By: Audrey Gerred
After almost a decade of working with Power BI and now Microsoft Fabric —earning certifications, community recognition, and the “Super User” rank in the Fabric Community forums — I’ve seen a pattern emerge (#AuDHD #iykyk): the tools are powerful, flexible, and forgiving, but1 that flexibility often tempts users into practices that feel convenient or familiar2 in the moment but sabotage scalability, performance, and clarity in the long run (you know… in production).
So, let’s talk about the difference between can and should3.
1. Denormalized Wide Tables: Yes, You Can. No, You Shouldn’t
Power BI will not stop you from building a single flat table with all your facts and dimensions crammed together. It’ll even render visuals. But ignoring star schema design is like wiring a house without a circuit breaker—works until something overloads. Just wait until you want or need to scale, optimize, or troubleshoot…
- Why it matters: Star schema supports efficient relationships, better compression4, and clearer semantic modeling.
- What to do instead: Normalize your data5. Use dimension tables6. Respect granularity7.
2. One Model Per Report (1:1): Tempting, But Misguided
Sure, you can build a separate model for each report. Power BI will not even speak up and object. But this leads to duplication, inconsistent logic, and a maintenance nightmare.
- Why it matters: Centralized models promote reuse, governance, and consistency. Who doesn’t want that?
- What to do instead: Build reusable semantic models and connect multiple reports to them.
3. Implicit Measures: Easy Doesn’t Equate to Right
Power BI lets you drag and drop fields into visuals and auto-aggregates them. That’s implicit measures. But they’re fragile, opaque, and often misleading.
- Why it matters: Explicit measures are transparent, reusable, and easier to debug.
- What to do instead: Define your measures in DAX. Name them clearly.
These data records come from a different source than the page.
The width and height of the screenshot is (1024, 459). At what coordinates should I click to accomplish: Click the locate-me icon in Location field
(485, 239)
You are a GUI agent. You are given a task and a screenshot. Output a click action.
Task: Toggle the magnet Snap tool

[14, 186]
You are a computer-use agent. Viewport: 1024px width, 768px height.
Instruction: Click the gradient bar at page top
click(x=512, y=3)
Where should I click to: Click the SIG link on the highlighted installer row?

Own your logic.
4. Measures Table: Optional, But Essential
Technically, you don’t need a dedicated measures table8. But skipping it is like tossing all your spices into one drawer with no labels.
- Why it matters: A measures table improves discoverability, organization, and user experience.
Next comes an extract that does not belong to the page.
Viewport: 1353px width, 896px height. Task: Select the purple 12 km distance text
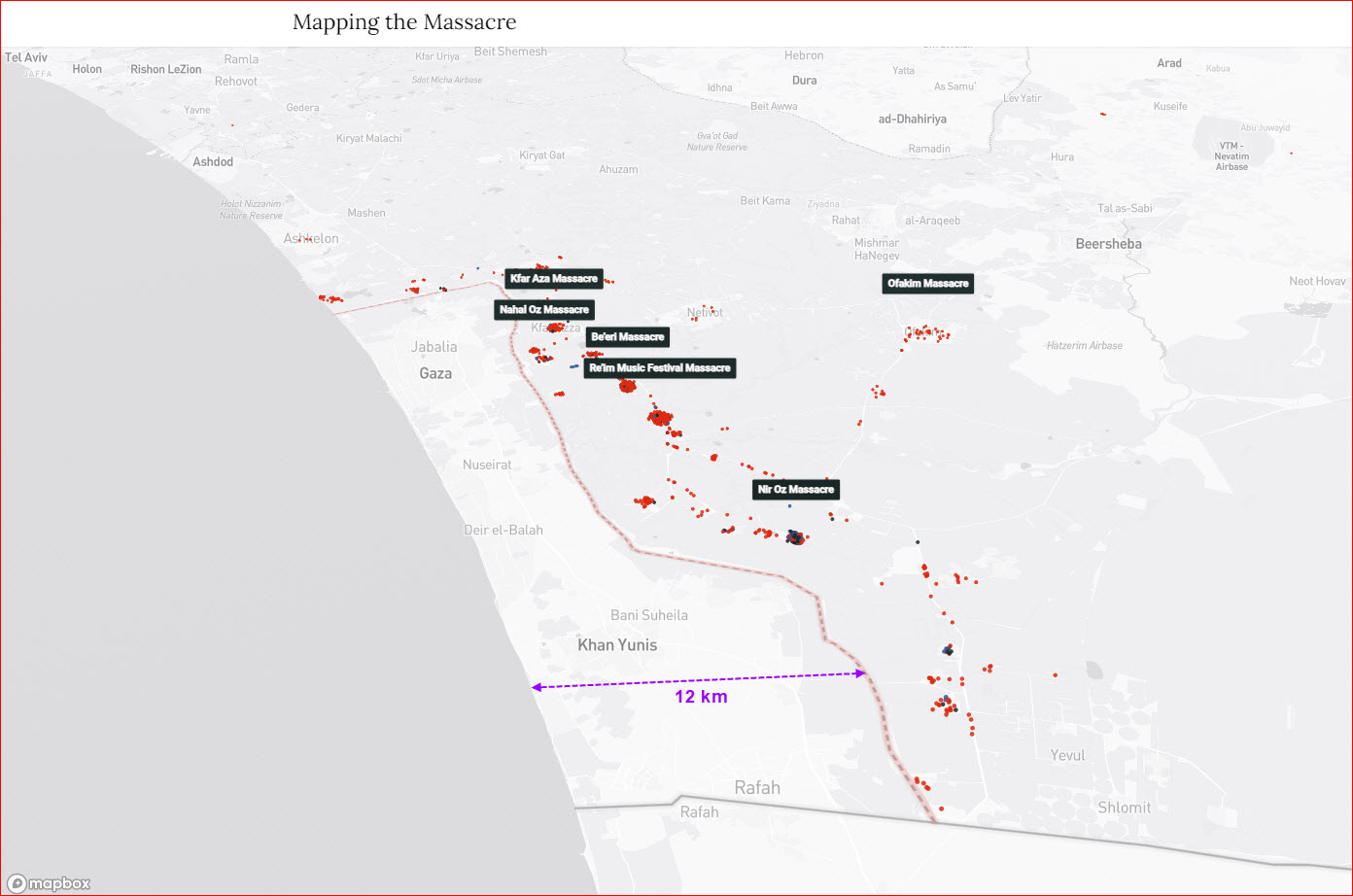click(x=701, y=697)
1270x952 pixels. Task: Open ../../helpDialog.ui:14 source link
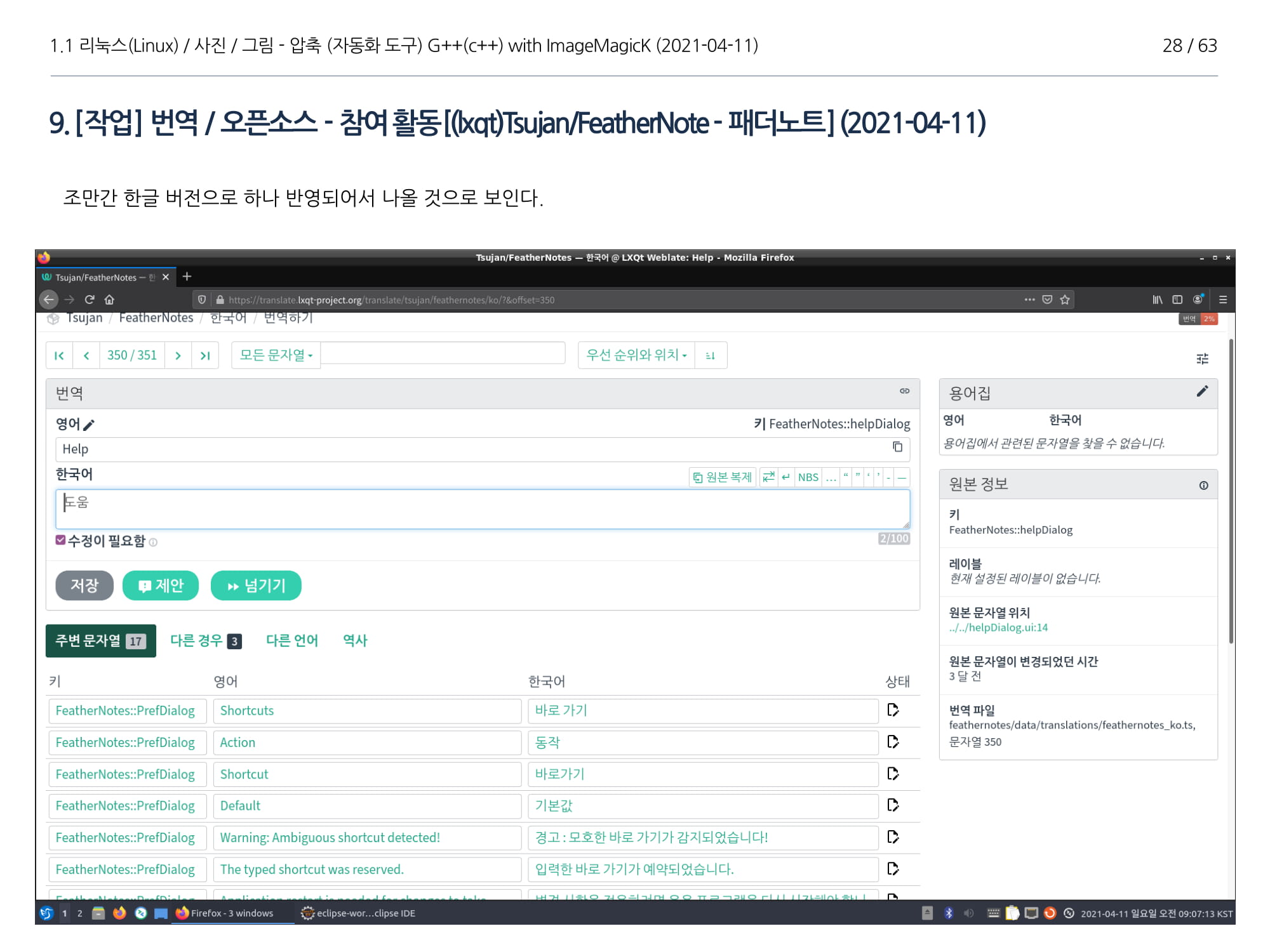tap(998, 627)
- What to do instead: Create a measures table. Use folders if desired. Include descriptions (HINT: Generating descriptions is a great use of Copilot).
5. Renaming Fields in Power BI: You Can, But It’s the Wrong Layer
Renaming columns in Power BI is allowed in the sense that it won’t stop you from doing it — but it’s a semantic patch over a structural problem.
- Why it matters: Renaming at the lakehouse or warehouse level ensures consistency across tools and teams and minimizes repetitive work downstream.
- What to do instead: Clean and rename upstream in views. Let Power BI reflect the source, not override it.
6. Direct Query ≠ Live Data
It is a very common misconception that Direct Query equates to real-time or streaming data. Direct Query feels “live,” but it’s only as fresh as the source.
- Why it matters: If your source updates once a day, your Direct Query visuals show stale data until the next load.
- What to do instead: Know your refresh cadence. Use Direct Query when true real-time/streaming is needed.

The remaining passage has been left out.